12.   …como si se hubiera dormido cuando iba a besarlo.

                Es un “se” paradigmático, ya que integra el grupo de valores de “se” que se realizan en el paradigma completo: “como si me hubiera dormido”. Además, no admite el refuerzo reflexivo “a sí mismo”: *“como si se hubiera dormido a sí misma”.  El “se” no cumple ninguna función sintáctica, de hecho, forma parte del verbo pronominal “dormirse”, y constituye un “se” aspectual, ya que focaliza el inicio del evento, i.e. tiene un sentido ingresivo. Finalmente,  cabe señalar que hay un sujeto experimentante, i.e. que experimenta un proceso físico o psicológico sin que lo pueda controlar voluntariamente.


13.   Las ciudades se olvidan rápidamente…

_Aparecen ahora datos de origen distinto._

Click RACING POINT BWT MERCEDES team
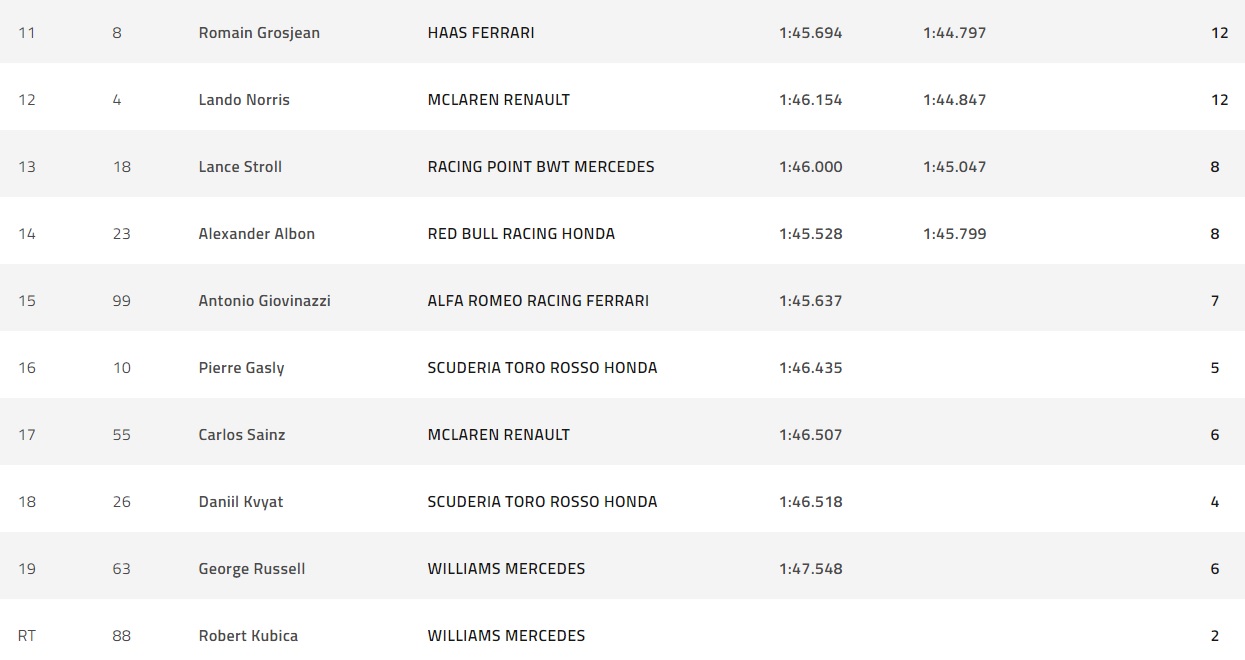This screenshot has height=660, width=1245. [x=541, y=167]
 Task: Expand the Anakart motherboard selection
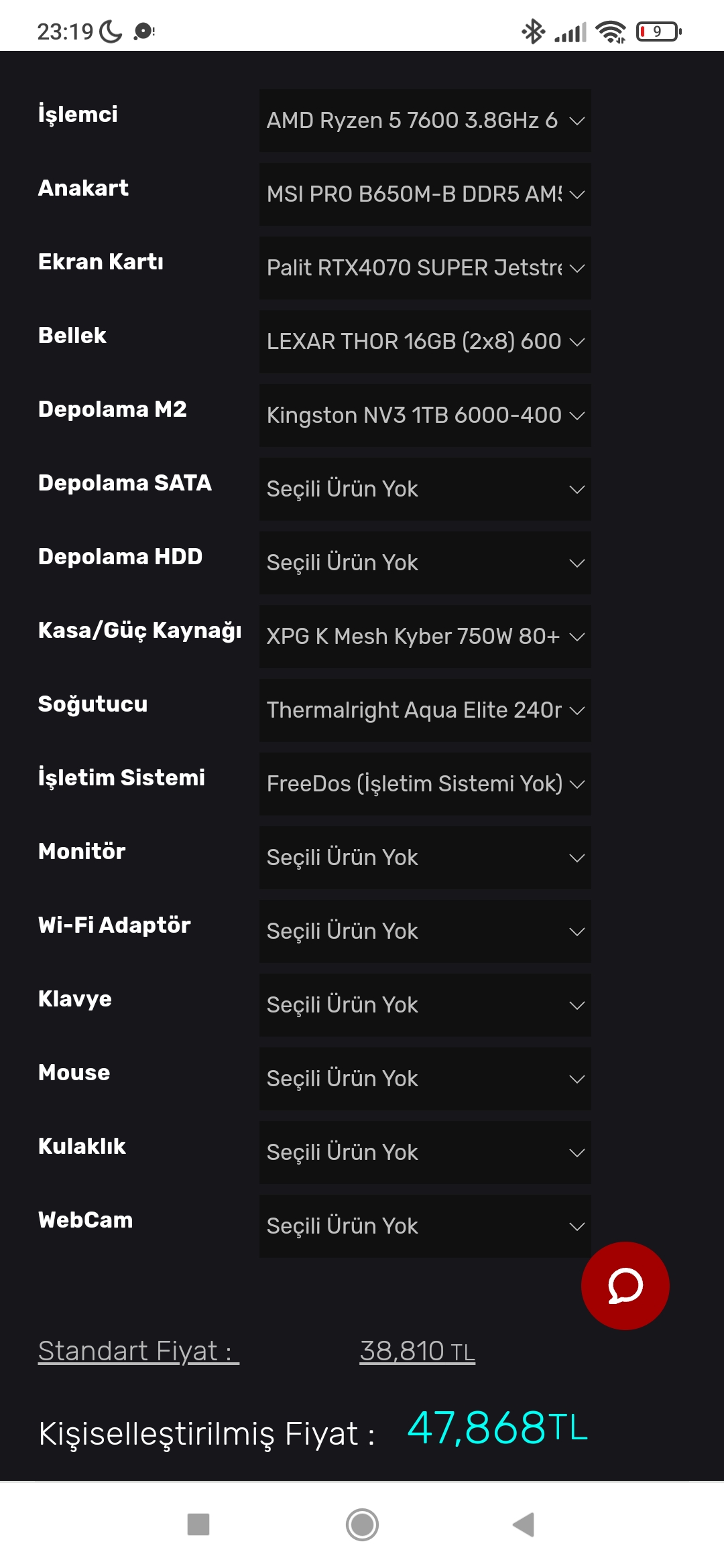point(425,194)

                Integra el grupo de “se” que está afectados por restricciones, i.e. es un “se” no paradigmático, ya que solo puede estar el tercera persona del singular o del plural. En este caso, la función del “se” es la de ser una marca de pasividad, ya que se trata de una construcción MEDIOPASIVA o CUASIPASIVA. Al igual que en las pasivas reflejas, el verbo  ha de concordar con el sujeto en número y persona (“La ciudad se olvida rápidamente”).  Sin embargo, mientras que las oraciones pasivas prototípicas son eventivas, i.e. expresan acciones realizadas por un agente, este subtipo de pasiva denota estados o propiedades de aspecto genérico que se atribuyen al sujeto de la oración. En efecto, expresan a menudo la facilidad o dificultad con la que se lleva a cabo cierta acción (i.e. tienen un contenido estativo), por lo cual habitualmente tienen modificadores adverbiales que ayudan a crear ese efecto de generalidad, como es en este caso el adverbio “rápidamente”. Además, cabe señalar que al presentar una actividad como una verdad atemporal, estas estructuras se combinan generalmente con verbos en tiempos imperfectivos (como el presente o el imperfecto), como sucede aquí. Finalmente, habría que indicar que estas estructuras admiten paráfrasis con verbos modales: “las ciudades se pueden olvidar rápidamente”.